3.1. Insights from Non-Malignant Conditions: Pulmonary Fibrosis

Recent studies have demonstrated the potential of targeting the inflammasome-EMT axis in various benign disorders, primarily those involving pathological visceral fibrosis. Pulmonary fibrosis (PF) is a progressive interstitial lung disease characterised by excessive extracellular matrix (ECM) deposition and subsequent architectural distortion, reduced lung compliance, and inefficient gas exchange [72]. PF encompasses a heterogeneous group of disorders, with idiopathic pulmonary fibrosis (IPF) being the most prevalent subtype [73]. Patients with IPF are believed to have an increased risk of lung cancer [74], and concomitant disease is associated with poorer clinical outcomes [74]. Aetiologically, PF can also occur secondary to known insults, including autoimmune diseases such as rheumatoid arthritis and systemic sclerosis, environmental and occupational exposures including silica and asbestos, and medications like amiodarone and bleomycin [75,76,77,78]. Key signalling pathways implicated in the pathogenesis of PF include TGF-β, Wnt/β-catenin, and the PI3K/Akt/mTOR axis.

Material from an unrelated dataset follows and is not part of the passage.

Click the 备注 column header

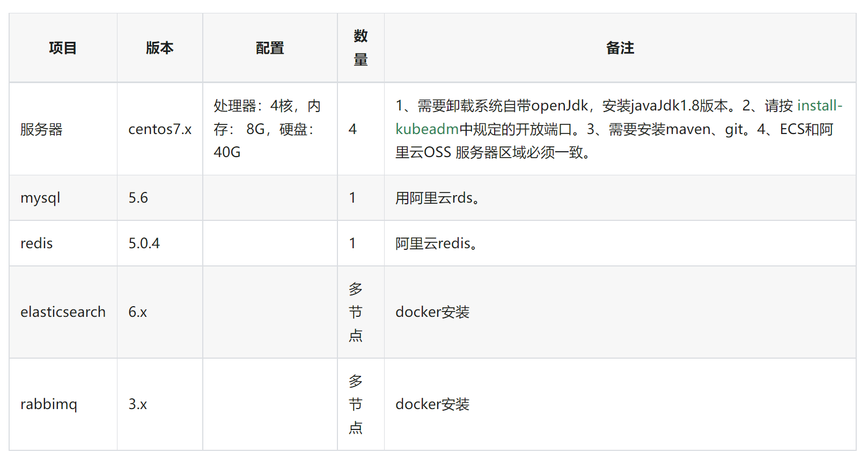click(620, 48)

These networks collectively promote fibrogenesis through the modulation of cellular senescence, EMT, and apoptosis resistance [79,80,81].
Experimental and clinical evidence supports the role of EMT in PF. TGF-β1 treatment in vitro robustly induces EMT in alveolar epithelial cells [81]. Interestingly, Tanjore et al. revealed that approximately one-third of fibroblast-specific protein FSP1-positive fibroblasts in bleomycin-induced fibrotic lungs are of epithelial origin [82]. Inflammasome-associated cytokines have demonstrated their role in the pathogenesis of bleomycin-induced PF. For instance, the inhibition of IL-18 using an IL-18 binding protein prevented the induction of EMT, shown by a reduction in alpha-smooth muscle actin (α-SMA) and an increase in E-cadherin [83].

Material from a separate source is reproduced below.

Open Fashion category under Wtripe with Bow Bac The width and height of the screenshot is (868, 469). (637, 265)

One study [84] on silica-induced EMT in human bronchial epithelial cells demonstrated that the inhibition of the NLRP3 inflammasome pathway through MCC950 (selective inhibitor), Z-YVAD-FMK (caspase-1 inhibitor), and shRNA knockdown could suppress EMT. This was mechanistically linked to blockade of the TAK1-MAPK-SNAIL and NF-κB signalling pathways in the case of MCC950. The use of pirfenidone, an antifibrotic agent approved for IPF, also mitigated silica-induced EMT by inhibiting NLRP3 activation [84].

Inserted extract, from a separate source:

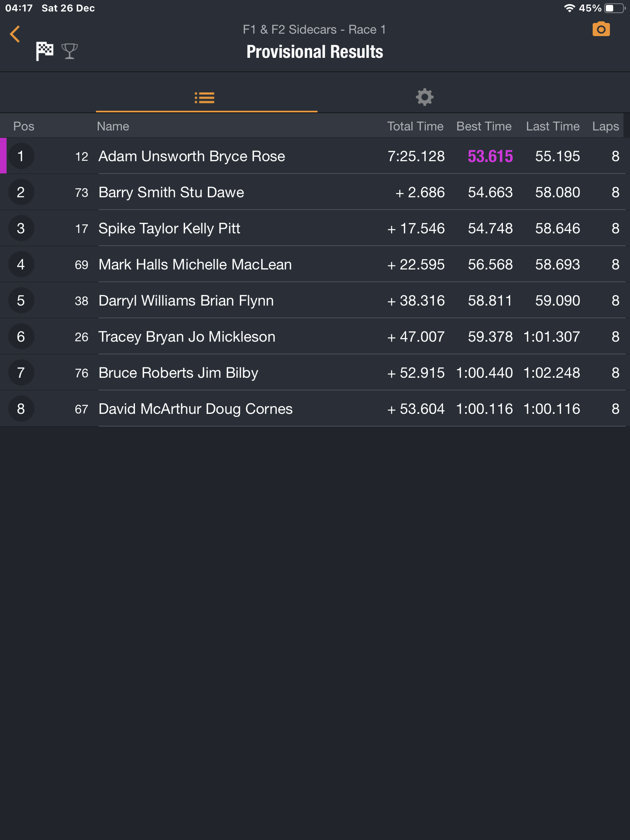Open the gear settings tab
The height and width of the screenshot is (840, 630).
[425, 97]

Berberine is a bioactive alkaloid that has been shown to modulate various biological pathways including PI3K/AKT, mTOR, and Wnt/β-catenin [85,86,87,88]. Demethyleneberberine (DMB) is the primary metabolite of berberine and exhibits higher bioavailability and mitochondrial antioxidant properties [89,90]. In bleomycin-induced PF models, DMB suppressed the activation of the NLRP3 inflammasome, attenuated IL-1β and IL-18 secretion, and reversed mesenchymal marker expression. Importantly, overexpression of NLRP3 partially diminished the therapeutic effects of DMB, suggesting a causal link between inflammasome suppression and EMT inhibition. DMB also inhibited the expression of caspase-11 and gasdermin D, leading the authors to conclude that DMB acts on both the non-canonical and canonical pathways of NLRP3 inflammasome activation [91].
Another agent which has shown efficacy in bleomycin-induced PF is Iguratimod. Iguratimod is a disease modifying agent approved for the treatment of rheumatoid arthritis in China and Japan [92]. Its exact mechanism of action is not fully understood, but it has been shown to reduce the production or activity of various pro-inflammatory cytokines such as IL-1β and IL-6 [93]. In one study, Iguratimod treatment reduced hydroxyproline content and fibrosis scores in a bleomycin-induced PF mouse model [94]. Iguratimod was shown to inhibit NLRP3, reverse EMT, and suppress the production of ROS [94]. While this study did not specifically establish causation between NLRP3 inhibition and EMT reversal, this link seems highly plausible given the evidence provided by other studies. For instance, a similar effect is seen with scutellarin, a flavonoid derivative extracted from the Erigeron breviscapus plant. In both in vivo and in vitro models of bleomycin-induced PF, scutellarin treatment dose-dependently suppressed NF-κB activation and canonical NLRP3 inflammasome components, reducing downstream IL-1β and IL-18 production [95]. This was accompanied with EMT marker reversal and restoration of E-cadherin expression, alongside reduced collagen I and α-SMA expression and deposition [95].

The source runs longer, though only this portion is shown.